### Stored items from a collection:

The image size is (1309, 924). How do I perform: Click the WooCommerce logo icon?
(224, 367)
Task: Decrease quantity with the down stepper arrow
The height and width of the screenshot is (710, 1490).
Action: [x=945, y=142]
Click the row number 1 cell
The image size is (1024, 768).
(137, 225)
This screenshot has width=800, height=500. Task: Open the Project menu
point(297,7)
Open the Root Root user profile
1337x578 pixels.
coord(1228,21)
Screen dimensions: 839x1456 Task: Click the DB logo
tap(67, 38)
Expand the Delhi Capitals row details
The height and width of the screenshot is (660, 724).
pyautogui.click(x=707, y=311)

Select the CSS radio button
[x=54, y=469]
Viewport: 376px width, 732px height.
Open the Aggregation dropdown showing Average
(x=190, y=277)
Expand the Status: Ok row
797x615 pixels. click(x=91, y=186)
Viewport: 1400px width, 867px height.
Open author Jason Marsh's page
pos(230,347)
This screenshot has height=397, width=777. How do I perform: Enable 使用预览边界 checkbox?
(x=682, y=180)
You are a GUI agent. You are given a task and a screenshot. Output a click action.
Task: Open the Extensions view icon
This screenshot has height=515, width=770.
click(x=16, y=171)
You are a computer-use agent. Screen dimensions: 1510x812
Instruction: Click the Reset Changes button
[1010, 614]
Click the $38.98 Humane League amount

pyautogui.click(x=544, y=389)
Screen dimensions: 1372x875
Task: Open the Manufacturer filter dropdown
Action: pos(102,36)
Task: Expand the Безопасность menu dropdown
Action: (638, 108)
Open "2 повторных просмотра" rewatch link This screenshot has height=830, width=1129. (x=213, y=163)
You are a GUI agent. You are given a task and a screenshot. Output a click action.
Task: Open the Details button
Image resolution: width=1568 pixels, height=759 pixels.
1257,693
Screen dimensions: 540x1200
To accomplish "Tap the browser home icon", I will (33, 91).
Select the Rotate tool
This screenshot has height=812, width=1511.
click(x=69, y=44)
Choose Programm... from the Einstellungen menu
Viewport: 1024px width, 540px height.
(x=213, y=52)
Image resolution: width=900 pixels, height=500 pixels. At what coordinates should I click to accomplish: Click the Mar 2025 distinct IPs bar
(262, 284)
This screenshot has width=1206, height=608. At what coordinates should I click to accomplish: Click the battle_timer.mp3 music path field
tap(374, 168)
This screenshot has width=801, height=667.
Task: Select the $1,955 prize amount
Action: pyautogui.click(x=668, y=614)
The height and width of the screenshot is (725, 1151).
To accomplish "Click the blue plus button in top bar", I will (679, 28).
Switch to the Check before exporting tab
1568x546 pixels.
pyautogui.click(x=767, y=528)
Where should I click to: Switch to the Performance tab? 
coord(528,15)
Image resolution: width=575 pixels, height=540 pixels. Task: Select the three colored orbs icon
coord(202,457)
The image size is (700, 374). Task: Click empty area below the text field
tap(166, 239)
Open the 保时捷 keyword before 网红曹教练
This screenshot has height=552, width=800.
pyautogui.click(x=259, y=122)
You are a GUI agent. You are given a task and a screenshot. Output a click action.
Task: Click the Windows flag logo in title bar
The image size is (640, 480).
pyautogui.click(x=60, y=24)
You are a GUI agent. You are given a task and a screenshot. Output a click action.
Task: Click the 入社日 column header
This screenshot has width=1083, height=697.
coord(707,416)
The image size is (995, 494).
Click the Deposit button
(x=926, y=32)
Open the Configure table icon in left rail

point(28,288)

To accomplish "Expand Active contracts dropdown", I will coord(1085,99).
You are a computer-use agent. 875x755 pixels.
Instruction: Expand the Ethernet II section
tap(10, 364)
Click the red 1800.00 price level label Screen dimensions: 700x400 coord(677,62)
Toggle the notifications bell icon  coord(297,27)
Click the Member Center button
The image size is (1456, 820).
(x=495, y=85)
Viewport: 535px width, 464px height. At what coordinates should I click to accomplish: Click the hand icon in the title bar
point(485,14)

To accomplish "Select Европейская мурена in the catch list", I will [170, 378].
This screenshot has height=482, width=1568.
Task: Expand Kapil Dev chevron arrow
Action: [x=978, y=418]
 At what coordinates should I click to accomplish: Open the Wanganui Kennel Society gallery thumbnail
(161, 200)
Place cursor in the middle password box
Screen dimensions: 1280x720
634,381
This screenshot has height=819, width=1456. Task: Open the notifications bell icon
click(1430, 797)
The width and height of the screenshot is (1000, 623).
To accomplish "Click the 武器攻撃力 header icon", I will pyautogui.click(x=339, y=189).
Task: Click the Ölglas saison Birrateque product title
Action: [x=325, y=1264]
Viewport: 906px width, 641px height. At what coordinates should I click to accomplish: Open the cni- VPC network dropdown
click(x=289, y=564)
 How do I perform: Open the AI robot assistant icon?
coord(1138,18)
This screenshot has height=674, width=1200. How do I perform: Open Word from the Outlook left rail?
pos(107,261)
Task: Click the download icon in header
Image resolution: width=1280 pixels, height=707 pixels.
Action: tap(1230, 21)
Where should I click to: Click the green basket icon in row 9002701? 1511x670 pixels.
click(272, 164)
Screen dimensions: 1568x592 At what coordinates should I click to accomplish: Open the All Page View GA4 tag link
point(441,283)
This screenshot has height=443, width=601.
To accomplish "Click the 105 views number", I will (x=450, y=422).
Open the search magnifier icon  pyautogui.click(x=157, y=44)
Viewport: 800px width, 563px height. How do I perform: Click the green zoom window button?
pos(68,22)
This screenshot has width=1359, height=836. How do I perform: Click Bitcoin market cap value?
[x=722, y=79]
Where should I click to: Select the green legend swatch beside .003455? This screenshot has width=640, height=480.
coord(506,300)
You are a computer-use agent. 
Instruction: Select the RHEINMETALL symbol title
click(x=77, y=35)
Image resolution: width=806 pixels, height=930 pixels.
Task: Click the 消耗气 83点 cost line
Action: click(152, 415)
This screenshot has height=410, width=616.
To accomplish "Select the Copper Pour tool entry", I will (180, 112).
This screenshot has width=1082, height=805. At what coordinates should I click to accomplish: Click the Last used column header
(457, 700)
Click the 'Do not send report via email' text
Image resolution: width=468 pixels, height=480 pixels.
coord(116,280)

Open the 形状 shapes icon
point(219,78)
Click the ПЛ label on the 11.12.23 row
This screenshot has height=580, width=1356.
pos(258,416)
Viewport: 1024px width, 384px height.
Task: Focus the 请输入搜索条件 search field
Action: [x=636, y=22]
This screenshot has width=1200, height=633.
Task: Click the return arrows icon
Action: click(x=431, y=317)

### ABOUT THIS EXERCISE:
How many of the lines above hold the word "tool"? Give only that number.

### TASK OUTPUT:
2